China to boost maritime training, says PLA Navy's Jiang Weilie

PUBLISHED : Tuesday, 02 April, 2013, 12:00am
UPDATED : Tuesday, 02 April, 2013, 4:37am

A top People's Liberation Army Navy officer says training on the high seas will become routine for China's growing fleets but that does not mean it is changing its defence policy.

Rear Admiral Jiang Weilie, commander of the South Sea Fleet, told Xinhua on the amphibious assault ship Jinggangshan, which has been taking part in drills in the western Pacific for two weeks, that training on the high seas was common among many countries' navies.

"A developing and growing Chinese navy does not mean China's near-sea defence policy has changed," Xinhua quoted Jiang as saying.

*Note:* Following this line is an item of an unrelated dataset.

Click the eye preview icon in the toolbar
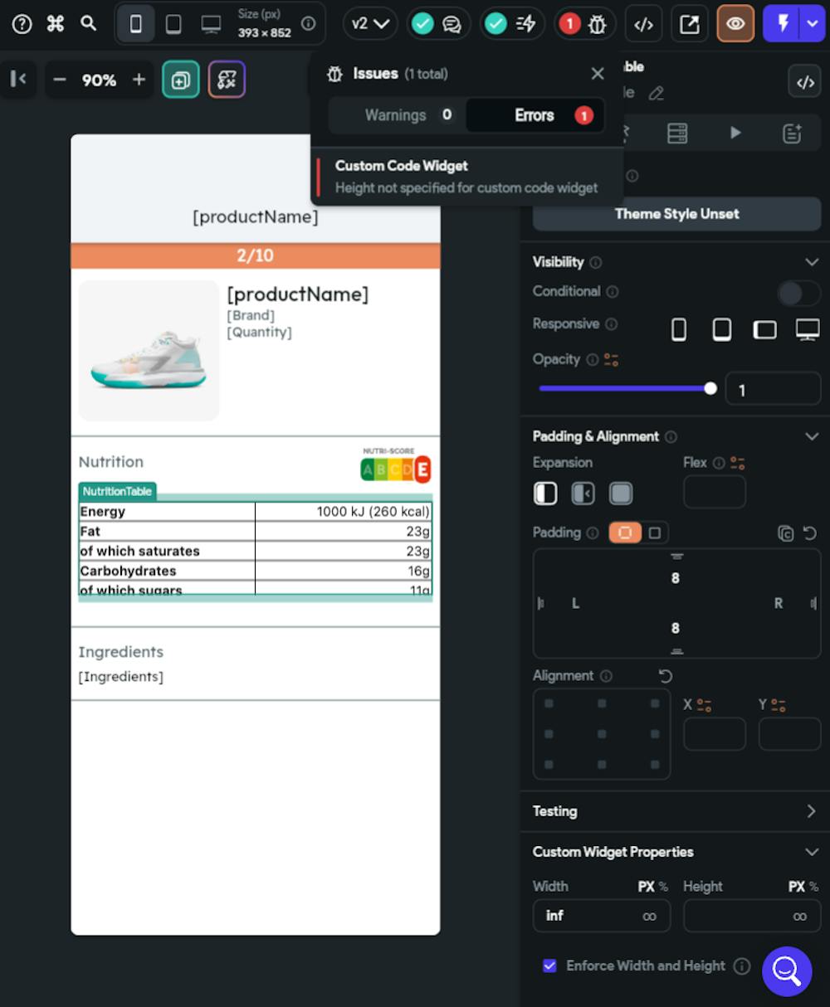 pos(735,23)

A developing and growing Chinese navy does not mean China's near-sea defence policy has changed
Rear Admiral Jiang Weilie

"With the help of airborne early-warning aircraft … we have explored new ways of training the navy's aviation force and vessels to co-operate in combat in faraway seas, with the use of information technologies," Jiang said.

The 57-year-old said combat training on the high seas would become routine for the Chinese navy in the future, yesterday's Xinhua report said.

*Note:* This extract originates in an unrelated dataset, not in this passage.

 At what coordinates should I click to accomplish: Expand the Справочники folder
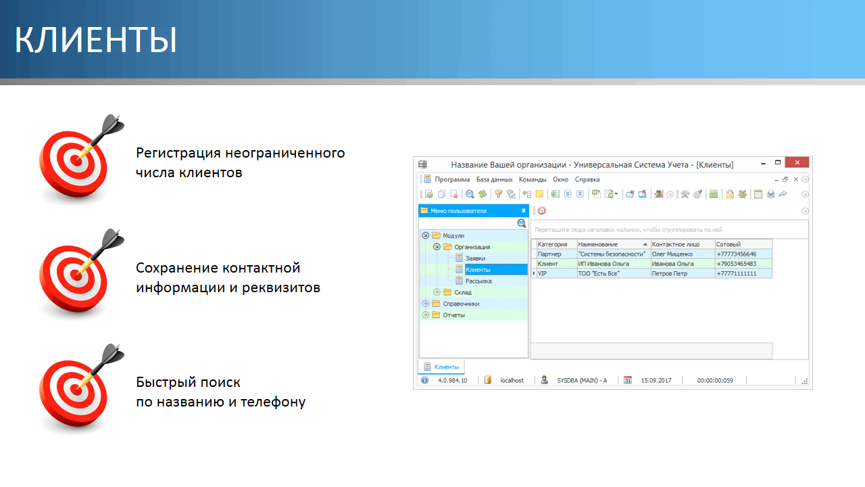425,304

Meanwhile, Liu Cigui , the chief of the civilian State Oceanic Administration told the People's Daily that China will "maintain regular patrols in the Yellow Sea, the East China Sea and the South China Sea" to safeguard the country's territorial sovereignty.

"China's maritime law enforcement used to be loose and inefficient," Liu said, praising last month's restructuring that integrates marine surveillance, police coastguards, fishery and the customs anti-smuggling unit into one maritime law enforcement agency.

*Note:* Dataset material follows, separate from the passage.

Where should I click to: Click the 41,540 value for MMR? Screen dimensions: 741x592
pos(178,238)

Macau-based military affairs commentator Antony Wong Dong said Jiang's remarks were targeted largely at neighbouring countries that had territorial disputes with China, such as Vietnam and the Philippines.

Wong said the PLA Navy's successful training posed a real threat to those countries.

"Jiang's hidden message is that the navy will fully back up the Chinese government and show off its real fighting power in case sovereignty disputes cannot be settled through negotiations," Wong said, adding that Jiang, who has commanded the South Sea Fleet since November 2010, was trying to appear to be friendly by downplaying the navy's strategic ambition.

The Jinggangshan and other warships, including a frigate, a destroyer and a missile frigate, took part in a live-fire training exercise in the western Pacific on Sunday morning.